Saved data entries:
┄┄┄┄┄┄

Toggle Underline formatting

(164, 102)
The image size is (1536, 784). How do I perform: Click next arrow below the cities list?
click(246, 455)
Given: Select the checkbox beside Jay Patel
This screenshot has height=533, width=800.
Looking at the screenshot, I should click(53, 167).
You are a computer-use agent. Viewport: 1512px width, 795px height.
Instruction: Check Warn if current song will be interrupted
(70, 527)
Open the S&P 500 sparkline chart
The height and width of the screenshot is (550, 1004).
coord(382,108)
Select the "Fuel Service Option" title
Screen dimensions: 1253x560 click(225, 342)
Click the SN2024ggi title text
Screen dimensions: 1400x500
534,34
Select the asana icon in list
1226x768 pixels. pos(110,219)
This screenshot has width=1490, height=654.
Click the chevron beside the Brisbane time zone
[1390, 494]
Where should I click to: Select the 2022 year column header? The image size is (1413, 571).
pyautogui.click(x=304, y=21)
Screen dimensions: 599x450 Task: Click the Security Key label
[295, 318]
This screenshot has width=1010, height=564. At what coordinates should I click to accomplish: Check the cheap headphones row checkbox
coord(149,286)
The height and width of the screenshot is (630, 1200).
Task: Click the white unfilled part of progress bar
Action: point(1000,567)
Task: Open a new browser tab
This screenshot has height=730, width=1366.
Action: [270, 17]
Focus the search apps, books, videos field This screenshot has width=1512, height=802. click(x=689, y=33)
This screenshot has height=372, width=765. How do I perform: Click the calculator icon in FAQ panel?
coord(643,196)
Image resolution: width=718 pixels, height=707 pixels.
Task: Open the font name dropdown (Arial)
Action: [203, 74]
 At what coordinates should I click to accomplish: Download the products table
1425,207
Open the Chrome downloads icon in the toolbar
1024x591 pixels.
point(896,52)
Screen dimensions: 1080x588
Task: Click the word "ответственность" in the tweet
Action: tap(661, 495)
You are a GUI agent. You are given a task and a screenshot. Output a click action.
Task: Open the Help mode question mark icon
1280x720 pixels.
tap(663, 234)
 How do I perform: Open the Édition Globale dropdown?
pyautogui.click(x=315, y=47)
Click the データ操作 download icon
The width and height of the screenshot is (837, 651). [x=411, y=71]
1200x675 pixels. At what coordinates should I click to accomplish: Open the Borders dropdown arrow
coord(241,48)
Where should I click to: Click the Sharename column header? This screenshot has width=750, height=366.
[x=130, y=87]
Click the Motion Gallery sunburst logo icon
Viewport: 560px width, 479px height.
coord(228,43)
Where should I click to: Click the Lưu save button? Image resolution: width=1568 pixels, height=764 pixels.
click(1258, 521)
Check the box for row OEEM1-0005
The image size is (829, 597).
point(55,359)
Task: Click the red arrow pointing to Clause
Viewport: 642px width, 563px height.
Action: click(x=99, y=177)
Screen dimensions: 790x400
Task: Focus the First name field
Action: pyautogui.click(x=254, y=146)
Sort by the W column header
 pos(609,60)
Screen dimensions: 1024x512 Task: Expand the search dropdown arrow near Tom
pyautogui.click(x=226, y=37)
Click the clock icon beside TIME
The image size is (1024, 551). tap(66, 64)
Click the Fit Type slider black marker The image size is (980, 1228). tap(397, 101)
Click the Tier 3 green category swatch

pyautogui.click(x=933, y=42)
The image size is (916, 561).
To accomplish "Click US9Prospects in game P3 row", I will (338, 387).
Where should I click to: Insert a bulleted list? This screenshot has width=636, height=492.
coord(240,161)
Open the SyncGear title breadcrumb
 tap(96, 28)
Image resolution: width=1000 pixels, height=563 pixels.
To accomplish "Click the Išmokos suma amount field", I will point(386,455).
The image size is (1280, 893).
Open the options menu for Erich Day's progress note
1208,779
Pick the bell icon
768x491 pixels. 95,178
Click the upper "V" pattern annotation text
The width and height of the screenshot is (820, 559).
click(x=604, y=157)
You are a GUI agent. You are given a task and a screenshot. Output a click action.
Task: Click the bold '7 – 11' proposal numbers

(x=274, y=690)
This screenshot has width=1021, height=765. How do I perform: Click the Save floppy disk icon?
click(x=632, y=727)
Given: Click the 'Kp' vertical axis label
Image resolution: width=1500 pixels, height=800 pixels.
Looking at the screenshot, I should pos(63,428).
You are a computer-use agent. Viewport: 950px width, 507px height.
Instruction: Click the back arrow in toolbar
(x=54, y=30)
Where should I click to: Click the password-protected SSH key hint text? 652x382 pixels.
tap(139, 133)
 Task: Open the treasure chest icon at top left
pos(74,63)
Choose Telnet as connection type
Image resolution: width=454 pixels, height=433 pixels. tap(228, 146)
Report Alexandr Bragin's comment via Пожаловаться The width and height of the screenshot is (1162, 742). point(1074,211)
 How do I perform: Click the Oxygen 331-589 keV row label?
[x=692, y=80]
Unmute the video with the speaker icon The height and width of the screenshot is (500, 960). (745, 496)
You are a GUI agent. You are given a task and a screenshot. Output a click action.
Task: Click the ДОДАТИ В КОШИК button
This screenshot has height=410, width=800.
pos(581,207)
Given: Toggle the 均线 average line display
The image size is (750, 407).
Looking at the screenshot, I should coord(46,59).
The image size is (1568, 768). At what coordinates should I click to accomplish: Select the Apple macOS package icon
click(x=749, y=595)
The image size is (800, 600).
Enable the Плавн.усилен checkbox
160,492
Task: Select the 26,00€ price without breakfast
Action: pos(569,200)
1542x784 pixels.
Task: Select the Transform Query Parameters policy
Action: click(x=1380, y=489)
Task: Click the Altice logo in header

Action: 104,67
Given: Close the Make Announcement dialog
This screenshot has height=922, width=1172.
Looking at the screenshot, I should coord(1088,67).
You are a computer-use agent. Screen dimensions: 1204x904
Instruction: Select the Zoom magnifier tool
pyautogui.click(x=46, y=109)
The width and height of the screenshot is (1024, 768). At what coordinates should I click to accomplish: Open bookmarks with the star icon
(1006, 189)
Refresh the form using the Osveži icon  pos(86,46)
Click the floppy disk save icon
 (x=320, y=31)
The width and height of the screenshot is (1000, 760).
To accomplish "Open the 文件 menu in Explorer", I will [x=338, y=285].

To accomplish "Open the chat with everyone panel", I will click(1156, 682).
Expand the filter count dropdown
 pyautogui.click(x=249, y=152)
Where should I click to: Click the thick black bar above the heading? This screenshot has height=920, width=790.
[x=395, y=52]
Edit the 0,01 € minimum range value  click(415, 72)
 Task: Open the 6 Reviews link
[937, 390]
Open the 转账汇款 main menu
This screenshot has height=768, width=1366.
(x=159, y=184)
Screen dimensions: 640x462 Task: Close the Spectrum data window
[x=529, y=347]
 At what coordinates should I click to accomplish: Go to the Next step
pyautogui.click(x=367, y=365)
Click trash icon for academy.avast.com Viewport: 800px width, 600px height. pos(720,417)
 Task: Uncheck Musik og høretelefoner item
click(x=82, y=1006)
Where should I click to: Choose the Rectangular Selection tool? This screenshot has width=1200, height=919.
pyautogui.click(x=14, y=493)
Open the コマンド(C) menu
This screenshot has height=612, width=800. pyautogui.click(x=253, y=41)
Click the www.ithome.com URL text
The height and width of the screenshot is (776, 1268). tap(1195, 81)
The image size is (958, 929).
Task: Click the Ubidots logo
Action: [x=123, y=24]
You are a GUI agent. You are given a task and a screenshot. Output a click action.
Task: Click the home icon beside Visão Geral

┄┄┄┄┄┄

WHAT THIS TASK INVOLVES: Set down each line exactly as it appears in the data.

OUTPUT BELOW:
Toggle Underline formatting

(164, 102)
The image size is (1536, 784). How do I perform: Click next arrow below the cities list?
click(246, 455)
Given: Select the checkbox beside Jay Patel
This screenshot has height=533, width=800.
Looking at the screenshot, I should click(53, 167).
You are a computer-use agent. Viewport: 1512px width, 795px height.
Instruction: Check Warn if current song will be interrupted
(70, 527)
Open the S&P 500 sparkline chart
The height and width of the screenshot is (550, 1004).
coord(382,108)
Select the "Fuel Service Option" title
Screen dimensions: 1253x560 click(225, 342)
Click the SN2024ggi title text
Screen dimensions: 1400x500
534,34
Select the asana icon in list
1226x768 pixels. pos(110,219)
This screenshot has width=1490, height=654.
Click the chevron beside the Brisbane time zone
[1390, 494]
Where should I click to: Select the 2022 year column header? The image size is (1413, 571).
pyautogui.click(x=304, y=21)
Screen dimensions: 599x450 Task: Click the Security Key label
[295, 318]
This screenshot has width=1010, height=564. At what coordinates should I click to accomplish: Check the cheap headphones row checkbox
coord(149,286)
The height and width of the screenshot is (630, 1200).
Task: Click the white unfilled part of progress bar
Action: point(1000,567)
Task: Open a new browser tab
This screenshot has height=730, width=1366.
Action: [270, 17]
Focus the search apps, books, videos field This screenshot has width=1512, height=802. click(x=689, y=33)
This screenshot has height=372, width=765. How do I perform: Click the calculator icon in FAQ panel?
coord(643,196)
Image resolution: width=718 pixels, height=707 pixels.
Task: Open the font name dropdown (Arial)
Action: [203, 74]
 At what coordinates should I click to accomplish: Download the products table
1425,207
Open the Chrome downloads icon in the toolbar
1024x591 pixels.
point(896,52)
Screen dimensions: 1080x588
Task: Click the word "ответственность" in the tweet
Action: tap(661, 495)
You are a GUI agent. You are given a task and a screenshot. Output a click action.
Task: Open the Help mode question mark icon
1280x720 pixels.
tap(663, 234)
 How do I perform: Open the Édition Globale dropdown?
pyautogui.click(x=315, y=47)
Click the データ操作 download icon
The width and height of the screenshot is (837, 651). [x=411, y=71]
1200x675 pixels. At what coordinates should I click to accomplish: Open the Borders dropdown arrow
coord(241,48)
Where should I click to: Click the Sharename column header? This screenshot has width=750, height=366.
[x=130, y=87]
Click the Motion Gallery sunburst logo icon
Viewport: 560px width, 479px height.
coord(228,43)
Where should I click to: Click the Lưu save button? Image resolution: width=1568 pixels, height=764 pixels.
click(1258, 521)
Check the box for row OEEM1-0005
The image size is (829, 597).
point(55,359)
Task: Click the red arrow pointing to Clause
Viewport: 642px width, 563px height.
Action: click(x=99, y=177)
Screen dimensions: 790x400
Task: Focus the First name field
Action: pyautogui.click(x=254, y=146)
Sort by the W column header
 pos(609,60)
Screen dimensions: 1024x512 Task: Expand the search dropdown arrow near Tom
pyautogui.click(x=226, y=37)
Click the clock icon beside TIME
The image size is (1024, 551). tap(66, 64)
Click the Fit Type slider black marker The image size is (980, 1228). tap(397, 101)
Click the Tier 3 green category swatch

pyautogui.click(x=933, y=42)
The image size is (916, 561).
To accomplish "Click US9Prospects in game P3 row", I will (338, 387).
Where should I click to: Insert a bulleted list? This screenshot has width=636, height=492.
coord(240,161)
Open the SyncGear title breadcrumb
 tap(96, 28)
Image resolution: width=1000 pixels, height=563 pixels.
To accomplish "Click the Išmokos suma amount field", I will point(386,455).
The image size is (1280, 893).
Open the options menu for Erich Day's progress note
1208,779
Pick the bell icon
768x491 pixels. 95,178
Click the upper "V" pattern annotation text
The width and height of the screenshot is (820, 559).
click(x=604, y=157)
You are a GUI agent. You are given a task and a screenshot. Output a click action.
Task: Click the bold '7 – 11' proposal numbers

(x=274, y=690)
This screenshot has width=1021, height=765. How do I perform: Click the Save floppy disk icon?
click(x=632, y=727)
Given: Click the 'Kp' vertical axis label
Image resolution: width=1500 pixels, height=800 pixels.
Looking at the screenshot, I should pos(63,428).
You are a computer-use agent. Viewport: 950px width, 507px height.
Instruction: Click the back arrow in toolbar
(x=54, y=30)
Where should I click to: Click the password-protected SSH key hint text? 652x382 pixels.
tap(139, 133)
 Task: Open the treasure chest icon at top left
pos(74,63)
Choose Telnet as connection type
Image resolution: width=454 pixels, height=433 pixels. tap(228, 146)
Report Alexandr Bragin's comment via Пожаловаться The width and height of the screenshot is (1162, 742). point(1074,211)
 How do I perform: Click the Oxygen 331-589 keV row label?
[x=692, y=80]
Unmute the video with the speaker icon The height and width of the screenshot is (500, 960). (745, 496)
You are a GUI agent. You are given a task and a screenshot. Output a click action.
Task: Click the ДОДАТИ В КОШИК button
This screenshot has height=410, width=800.
pos(581,207)
Given: Toggle the 均线 average line display
The image size is (750, 407).
Looking at the screenshot, I should coord(46,59).
The image size is (1568, 768). At what coordinates should I click to accomplish: Select the Apple macOS package icon
click(x=749, y=595)
The image size is (800, 600).
Enable the Плавн.усилен checkbox
160,492
Task: Select the 26,00€ price without breakfast
Action: pos(569,200)
1542x784 pixels.
Task: Select the Transform Query Parameters policy
Action: click(x=1380, y=489)
Task: Click the Altice logo in header

Action: 104,67
Given: Close the Make Announcement dialog
This screenshot has height=922, width=1172.
Looking at the screenshot, I should coord(1088,67).
You are a computer-use agent. Screen dimensions: 1204x904
Instruction: Select the Zoom magnifier tool
pyautogui.click(x=46, y=109)
The width and height of the screenshot is (1024, 768). At what coordinates should I click to accomplish: Open bookmarks with the star icon
(1006, 189)
Refresh the form using the Osveži icon  pos(86,46)
Click the floppy disk save icon
 (x=320, y=31)
The width and height of the screenshot is (1000, 760).
To accomplish "Open the 文件 menu in Explorer", I will [x=338, y=285].

To accomplish "Open the chat with everyone panel", I will click(1156, 682).
Expand the filter count dropdown
 pyautogui.click(x=249, y=152)
Where should I click to: Click the thick black bar above the heading? This screenshot has height=920, width=790.
[x=395, y=52]
Edit the 0,01 € minimum range value  click(415, 72)
 Task: Open the 6 Reviews link
[937, 390]
Open the 转账汇款 main menu
This screenshot has height=768, width=1366.
(x=159, y=184)
Screen dimensions: 640x462 Task: Close the Spectrum data window
[x=529, y=347]
 At what coordinates should I click to accomplish: Go to the Next step
pyautogui.click(x=367, y=365)
Click trash icon for academy.avast.com Viewport: 800px width, 600px height. pos(720,417)
 Task: Uncheck Musik og høretelefoner item
click(x=82, y=1006)
Where should I click to: Choose the Rectangular Selection tool? This screenshot has width=1200, height=919.
pyautogui.click(x=14, y=493)
Open the コマンド(C) menu
This screenshot has height=612, width=800. pyautogui.click(x=253, y=41)
Click the www.ithome.com URL text
The height and width of the screenshot is (776, 1268). tap(1195, 81)
The image size is (958, 929).
Task: Click the Ubidots logo
Action: [x=123, y=24]
You are a GUI agent. You are given a task and a screenshot. Output a click action.
Task: Click the home icon beside Visão Geral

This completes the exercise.